→ What is required: Below is a listing. Quote from it, exactly, the lines from the one containing "Where should I click to: Click the 登录会员" down to the one containing "Screen dimensions: 629x400", both ends included, and nothing else.

→ Input data:
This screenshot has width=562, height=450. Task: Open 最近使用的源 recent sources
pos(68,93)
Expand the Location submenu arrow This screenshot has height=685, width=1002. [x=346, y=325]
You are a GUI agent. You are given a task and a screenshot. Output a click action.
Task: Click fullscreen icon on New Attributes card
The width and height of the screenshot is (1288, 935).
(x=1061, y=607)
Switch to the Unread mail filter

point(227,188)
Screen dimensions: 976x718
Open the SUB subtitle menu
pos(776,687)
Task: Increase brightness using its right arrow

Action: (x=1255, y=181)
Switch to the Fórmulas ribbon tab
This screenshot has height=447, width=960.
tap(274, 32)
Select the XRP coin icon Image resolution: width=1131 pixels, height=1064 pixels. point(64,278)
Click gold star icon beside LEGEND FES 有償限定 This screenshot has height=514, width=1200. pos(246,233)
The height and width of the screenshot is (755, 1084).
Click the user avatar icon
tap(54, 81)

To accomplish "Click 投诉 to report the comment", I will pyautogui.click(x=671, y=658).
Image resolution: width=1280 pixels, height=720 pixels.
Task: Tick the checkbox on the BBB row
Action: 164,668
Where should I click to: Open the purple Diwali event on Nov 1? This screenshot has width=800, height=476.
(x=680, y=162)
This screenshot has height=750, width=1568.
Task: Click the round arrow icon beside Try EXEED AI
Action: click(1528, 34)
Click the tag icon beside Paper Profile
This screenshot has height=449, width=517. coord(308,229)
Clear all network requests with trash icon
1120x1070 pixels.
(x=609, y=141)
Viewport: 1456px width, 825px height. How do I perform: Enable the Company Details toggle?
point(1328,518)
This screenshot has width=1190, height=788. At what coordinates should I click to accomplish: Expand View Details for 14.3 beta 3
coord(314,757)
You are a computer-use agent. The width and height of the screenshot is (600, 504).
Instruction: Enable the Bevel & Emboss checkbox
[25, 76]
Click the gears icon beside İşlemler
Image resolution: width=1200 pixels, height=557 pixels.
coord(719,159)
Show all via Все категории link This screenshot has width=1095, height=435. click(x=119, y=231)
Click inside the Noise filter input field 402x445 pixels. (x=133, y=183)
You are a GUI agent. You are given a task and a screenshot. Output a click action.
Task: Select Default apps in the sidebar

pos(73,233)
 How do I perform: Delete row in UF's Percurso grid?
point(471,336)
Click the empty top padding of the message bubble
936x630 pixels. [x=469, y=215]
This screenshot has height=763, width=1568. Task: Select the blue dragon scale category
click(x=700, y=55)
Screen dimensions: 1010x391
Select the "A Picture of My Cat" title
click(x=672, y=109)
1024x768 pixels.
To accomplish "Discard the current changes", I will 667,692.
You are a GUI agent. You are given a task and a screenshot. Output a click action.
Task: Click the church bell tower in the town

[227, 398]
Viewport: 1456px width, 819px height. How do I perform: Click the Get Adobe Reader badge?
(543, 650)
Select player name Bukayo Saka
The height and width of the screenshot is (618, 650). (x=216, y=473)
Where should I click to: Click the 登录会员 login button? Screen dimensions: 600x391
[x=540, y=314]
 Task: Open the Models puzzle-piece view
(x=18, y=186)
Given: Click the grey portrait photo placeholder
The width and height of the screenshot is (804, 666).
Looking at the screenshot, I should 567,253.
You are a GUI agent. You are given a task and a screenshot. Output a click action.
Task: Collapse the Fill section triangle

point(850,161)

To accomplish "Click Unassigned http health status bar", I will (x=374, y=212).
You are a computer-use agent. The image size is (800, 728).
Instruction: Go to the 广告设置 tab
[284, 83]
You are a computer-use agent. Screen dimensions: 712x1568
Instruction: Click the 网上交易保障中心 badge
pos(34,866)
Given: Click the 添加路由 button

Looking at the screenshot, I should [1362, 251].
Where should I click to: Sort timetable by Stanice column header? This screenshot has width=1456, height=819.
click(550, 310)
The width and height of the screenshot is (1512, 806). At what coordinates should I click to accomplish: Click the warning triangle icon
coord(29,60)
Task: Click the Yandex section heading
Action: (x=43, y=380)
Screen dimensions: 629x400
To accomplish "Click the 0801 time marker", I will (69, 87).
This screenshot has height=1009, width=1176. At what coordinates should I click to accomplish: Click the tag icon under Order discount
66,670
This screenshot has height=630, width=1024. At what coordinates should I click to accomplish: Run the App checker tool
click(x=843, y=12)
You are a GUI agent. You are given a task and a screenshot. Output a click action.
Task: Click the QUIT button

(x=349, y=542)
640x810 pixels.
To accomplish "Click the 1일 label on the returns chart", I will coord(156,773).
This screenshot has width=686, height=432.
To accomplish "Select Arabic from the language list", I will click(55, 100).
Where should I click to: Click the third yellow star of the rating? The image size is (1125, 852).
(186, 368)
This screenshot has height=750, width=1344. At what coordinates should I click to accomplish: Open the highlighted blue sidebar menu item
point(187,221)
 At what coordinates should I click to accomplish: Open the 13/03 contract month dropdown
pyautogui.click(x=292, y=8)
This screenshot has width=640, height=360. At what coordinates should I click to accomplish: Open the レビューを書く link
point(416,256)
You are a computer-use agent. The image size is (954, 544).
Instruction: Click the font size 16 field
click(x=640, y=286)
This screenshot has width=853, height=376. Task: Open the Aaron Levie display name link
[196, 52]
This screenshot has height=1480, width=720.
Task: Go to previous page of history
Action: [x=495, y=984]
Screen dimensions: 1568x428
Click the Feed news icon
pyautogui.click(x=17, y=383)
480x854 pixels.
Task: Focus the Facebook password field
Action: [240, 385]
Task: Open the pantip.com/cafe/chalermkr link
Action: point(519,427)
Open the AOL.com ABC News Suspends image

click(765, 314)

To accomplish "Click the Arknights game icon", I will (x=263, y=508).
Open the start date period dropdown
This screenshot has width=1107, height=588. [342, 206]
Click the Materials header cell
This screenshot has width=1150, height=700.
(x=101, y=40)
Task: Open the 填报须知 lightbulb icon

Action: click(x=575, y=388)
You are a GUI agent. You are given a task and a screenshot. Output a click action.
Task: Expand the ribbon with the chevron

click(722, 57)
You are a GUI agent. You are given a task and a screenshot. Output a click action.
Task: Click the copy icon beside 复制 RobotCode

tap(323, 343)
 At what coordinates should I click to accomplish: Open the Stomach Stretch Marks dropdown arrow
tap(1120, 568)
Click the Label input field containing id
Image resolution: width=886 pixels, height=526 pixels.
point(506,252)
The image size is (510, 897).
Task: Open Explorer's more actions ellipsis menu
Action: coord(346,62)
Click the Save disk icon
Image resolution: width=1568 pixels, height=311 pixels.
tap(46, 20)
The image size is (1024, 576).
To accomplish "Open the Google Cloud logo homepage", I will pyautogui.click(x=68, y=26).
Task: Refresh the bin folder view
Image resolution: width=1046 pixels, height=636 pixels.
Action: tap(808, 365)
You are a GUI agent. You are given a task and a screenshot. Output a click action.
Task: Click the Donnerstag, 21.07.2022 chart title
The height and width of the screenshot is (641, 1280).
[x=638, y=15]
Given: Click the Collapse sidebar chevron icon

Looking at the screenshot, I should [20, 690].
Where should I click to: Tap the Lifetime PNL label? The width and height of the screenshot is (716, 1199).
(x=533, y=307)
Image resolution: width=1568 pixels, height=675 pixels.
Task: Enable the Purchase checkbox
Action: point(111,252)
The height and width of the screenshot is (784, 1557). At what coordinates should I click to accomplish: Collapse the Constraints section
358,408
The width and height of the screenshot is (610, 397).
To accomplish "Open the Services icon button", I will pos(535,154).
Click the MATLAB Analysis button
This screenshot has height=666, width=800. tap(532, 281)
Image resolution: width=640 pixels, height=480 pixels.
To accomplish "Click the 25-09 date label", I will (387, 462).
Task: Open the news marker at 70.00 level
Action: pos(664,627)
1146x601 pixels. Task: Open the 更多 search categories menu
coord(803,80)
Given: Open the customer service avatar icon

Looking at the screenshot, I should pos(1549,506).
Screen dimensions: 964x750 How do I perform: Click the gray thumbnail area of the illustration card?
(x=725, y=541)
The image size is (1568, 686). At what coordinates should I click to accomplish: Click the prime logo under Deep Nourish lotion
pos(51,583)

→ Task output:
Where should I click to: Click the 登录会员 login button? Screen dimensions: 600x391
[x=540, y=314]
 Task: Open the Models puzzle-piece view
(x=18, y=186)
Given: Click the grey portrait photo placeholder
The width and height of the screenshot is (804, 666).
Looking at the screenshot, I should 567,253.
You are a GUI agent. You are given a task and a screenshot. Output a click action.
Task: Collapse the Fill section triangle

point(850,161)

To accomplish "Click Unassigned http health status bar", I will (x=374, y=212).
You are a computer-use agent. The image size is (800, 728).
Instruction: Go to the 广告设置 tab
[284, 83]
You are a computer-use agent. Screen dimensions: 712x1568
Instruction: Click the 网上交易保障中心 badge
pos(34,866)
Given: Click the 添加路由 button

Looking at the screenshot, I should [1362, 251].
Where should I click to: Sort timetable by Stanice column header? This screenshot has width=1456, height=819.
click(550, 310)
The width and height of the screenshot is (1512, 806). At what coordinates should I click to accomplish: Click the warning triangle icon
coord(29,60)
Task: Click the Yandex section heading
Action: (x=43, y=380)
Screen dimensions: 629x400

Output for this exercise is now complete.